Apologetically she turned her head and looked at the Duke, for she had forgotten him for a moment, besides having been thinking on lines that were hardly grateful. Poor old gentleman—still keeping on about giving her Crippenham. Crippenham? She’d as soon have the cleaning of Buckingham Palace while she was about it as of that great, frightening house—or, come to that, of a prison.

But how like a bad dream it was, being kept there with the morning slipping past, and she unable to reach him across the gulf of his deafness. By eleven o’clock she was quite pale with unhappiness, she could hardly bear it any longer. Would she have to give manners the go-by and take to her heels once more? This time, though, there would be no kind father-in-law to lend her a car; this time she would have to walk, —walk all the way, and then when she got there find Jocelyn unaided. And the old gentleman kept on and on about Crippenham being hers, and everything in it...

‘E’s nothin’ but a nimage,’ she said to herself in despair. ‘Sits ‘ere like a old idol. Wot do ’e know about a married woman’s dooties?’

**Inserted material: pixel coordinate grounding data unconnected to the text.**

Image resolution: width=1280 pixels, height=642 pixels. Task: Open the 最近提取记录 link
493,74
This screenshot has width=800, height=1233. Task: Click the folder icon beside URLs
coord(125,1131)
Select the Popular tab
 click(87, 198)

‘Where’s Charles?’ asked the Duke.

Sally shook her head. She hadn’t seen a sign of him that morning.

‘I want him to get my solicitor down—no time to lose,’ said the Duke. ‘You’re to have the place lock, stock and barrel, my dear, such as it is—servants and all.’

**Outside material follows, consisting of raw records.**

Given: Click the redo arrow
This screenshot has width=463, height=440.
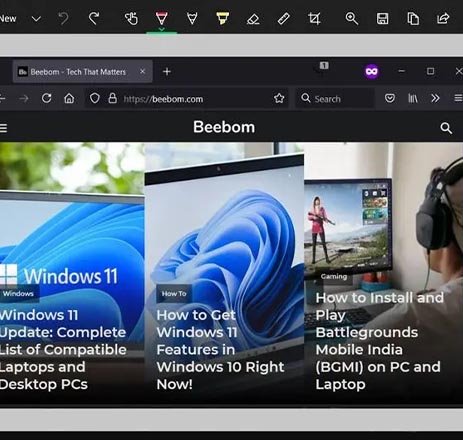Looking at the screenshot, I should [94, 18].
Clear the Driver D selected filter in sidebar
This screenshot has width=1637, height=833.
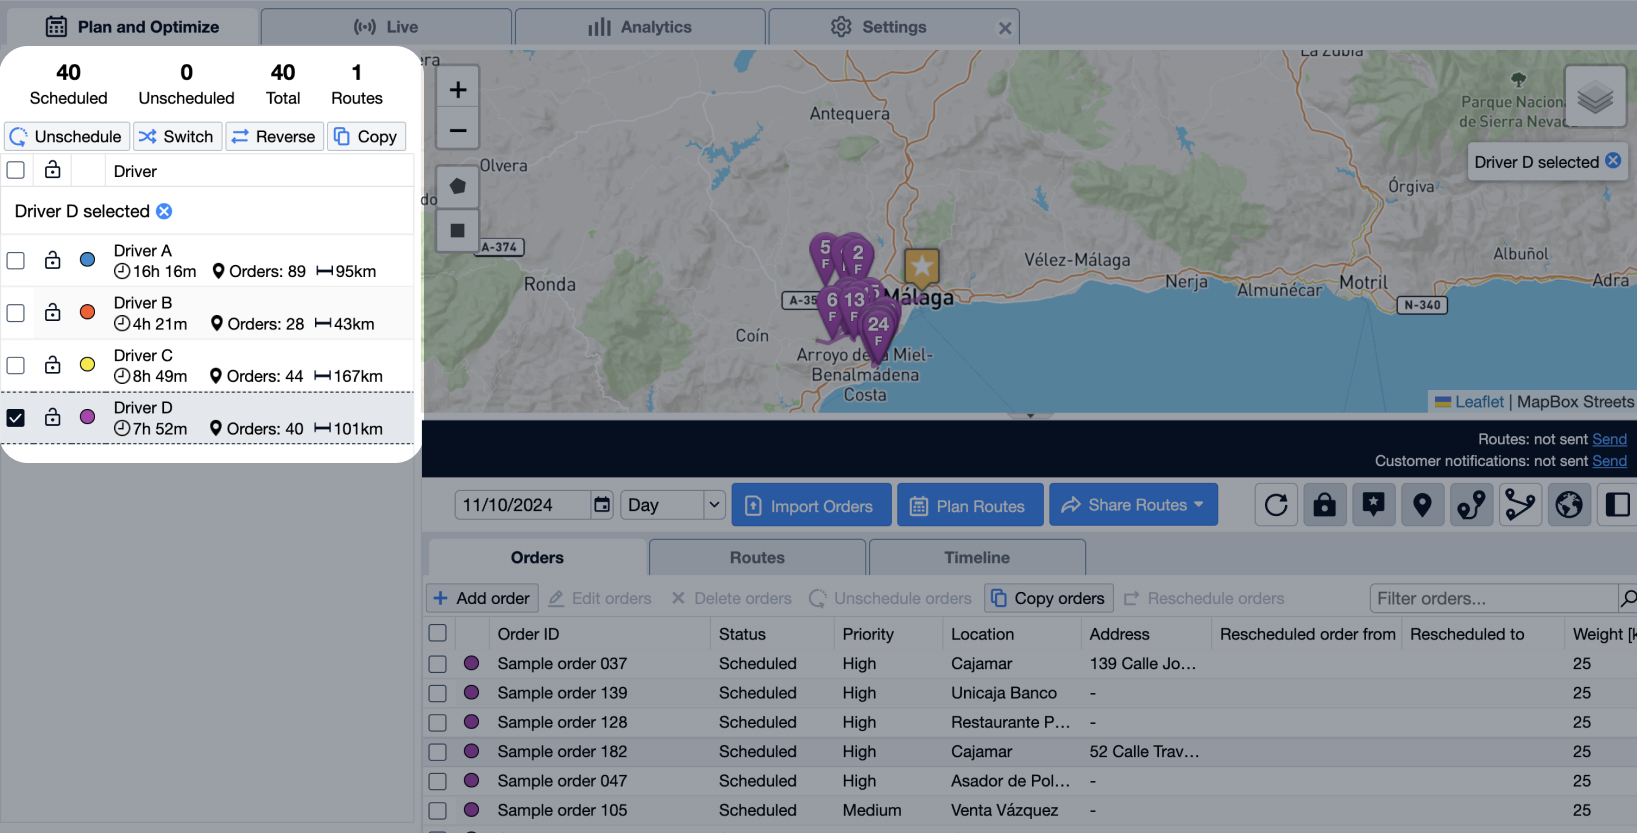pyautogui.click(x=164, y=211)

Servants and all? Poor old gentleman. Why, she wouldn’t know which end of a servant to start with. She with servants? And these ones here who, however hard she tried up there in the bedroom, wouldn’t make friends. They called her Madam. She Madam? Oh, my gracious, thought Sally, shrinking in horror from such a dreadful picture.

‘It’s a hole of a place,’ went on the Duke, ‘and quite unworthy of you, but we can have more bathrooms put in, and it’ll do till we find something you like better. And Charles tells me you married rather suddenly, and haven’t got anywhere to go to at present. He also says you have to live close to Cambridge, because of your husband’s studies. And he also says, and I entirely agree with him, my dear, that you oughtn’t to be in Cambridge itself, but somewhere more secluded—somewhere where you won’t be seen quite so much, somewhere hidden, in fact. Now I think, I really do think, that Crippenham, in spite of all its disadvantages, does exactly fulfil these requirements. And I want you to have it, my dear—to take it as my wedding present to you, and to live in it very happily, and bless it and make it beautiful by your presence.’

Thus the Duke.

‘‘E don’t ‘alf talk,’ thought Sally, quivering to be gone.

Charles, on being sent for by the Duke, was nowhere to be found. That was because he was in South Winch. He had gone off at daybreak in his car, and at the very moment his father woke up to the fact of his absence and asked where he was, he was standing in the drawing-room at Almond Tree Cottage, his eyes fixed eagerly on the door, waiting for Mrs. Luke.

He hadn’t been able to sleep for thinking of her. Somehow he had got it into his head that she, more than her son, would suffer through Sally’s disappearance, and be afraid. Because, thought Charles, she would feel that it was from her the girl had run, and that any misfortune that might happen to her would be, terribly, laid at her door. For two whole days and two whole nights that unfortunate woman must have gone through torture. What Charles couldn’t understand was why he hadn’t thought of this before. Indeed his and Laura’s conduct had been utterly unpardonable. The least he could now do, he thought, as he lay wide awake throughout the night, was to get to South Winch without losing a minute, and put Mrs. Luke out of her misery, and beg her forgiveness.